B.) Some wandering psycho with a sadistic interest in forcing people to watch movies they have no earthly desire to see actually puts a gun to my head and says, “Watch one of these films, or you DIE.”

Both of these scenarios seem fairly unlikely; regardless, we’re just going to pretend Scenario B is a real thing that is currently happening to you. What I need from you today is a ranking: of those three movies above, which would you MOST want to see and which would you LEAST want to see? From that, I’ll manage to extrapolate your middle choice because I’m smart like that.

For example:

MOST: Fifty Shades of Grey
LEAST: American Sniper

Reason: Jamie Dornan and Spongebob Squarepants are both sexier than Bradley Cooper.

(Providing any kind of reason/commentary is completely optional but always welcomed. Although if you say that Spongebob Squarepants is sexier than Bradley Cooper, I may doubt the veracity of your claim and/or be seriously concerned about your mental health.)
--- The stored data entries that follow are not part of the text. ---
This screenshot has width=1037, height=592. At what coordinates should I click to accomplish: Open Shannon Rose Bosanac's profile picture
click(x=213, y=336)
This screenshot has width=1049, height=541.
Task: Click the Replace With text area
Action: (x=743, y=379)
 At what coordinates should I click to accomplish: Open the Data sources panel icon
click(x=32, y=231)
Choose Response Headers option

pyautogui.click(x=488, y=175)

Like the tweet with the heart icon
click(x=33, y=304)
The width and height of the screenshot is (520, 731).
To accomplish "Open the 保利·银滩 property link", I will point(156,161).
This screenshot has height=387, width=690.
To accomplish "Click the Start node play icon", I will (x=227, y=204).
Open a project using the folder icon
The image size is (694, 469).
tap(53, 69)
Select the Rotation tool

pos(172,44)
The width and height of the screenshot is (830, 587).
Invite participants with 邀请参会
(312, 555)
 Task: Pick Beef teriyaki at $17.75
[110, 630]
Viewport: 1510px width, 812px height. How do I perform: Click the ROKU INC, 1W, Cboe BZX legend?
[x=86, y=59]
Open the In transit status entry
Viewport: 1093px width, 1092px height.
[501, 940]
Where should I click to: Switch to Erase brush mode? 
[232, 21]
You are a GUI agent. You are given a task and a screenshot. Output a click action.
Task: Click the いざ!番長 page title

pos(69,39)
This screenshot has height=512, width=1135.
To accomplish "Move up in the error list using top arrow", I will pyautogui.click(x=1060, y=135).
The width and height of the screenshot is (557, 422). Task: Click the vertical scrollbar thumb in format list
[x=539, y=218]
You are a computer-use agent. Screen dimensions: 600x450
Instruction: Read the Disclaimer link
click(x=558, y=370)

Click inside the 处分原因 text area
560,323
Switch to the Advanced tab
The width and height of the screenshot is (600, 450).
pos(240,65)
Now, some of you may be thinking, Hey, asshole, I’ve already seen Fifty Shades or Look, I genuinely do want to watch Spongebob, okay? And that’s fine — everyone has different tastes, and I want to hear from you too! The same rules apply. If you’ve already seen one of these movies, go ahead and put it in your number one spot. (Unless you were dragged to it, I suppose. Then please leave a note of some kind explaining your choices.) If you’ve seen more than one, put them in the order you were most interested in. If you’d rather have someone kill you than see any of these movies, you and I need to have a long talk about your priorities.

This arbitrary poll will be open a week. Your participation is most appreciated.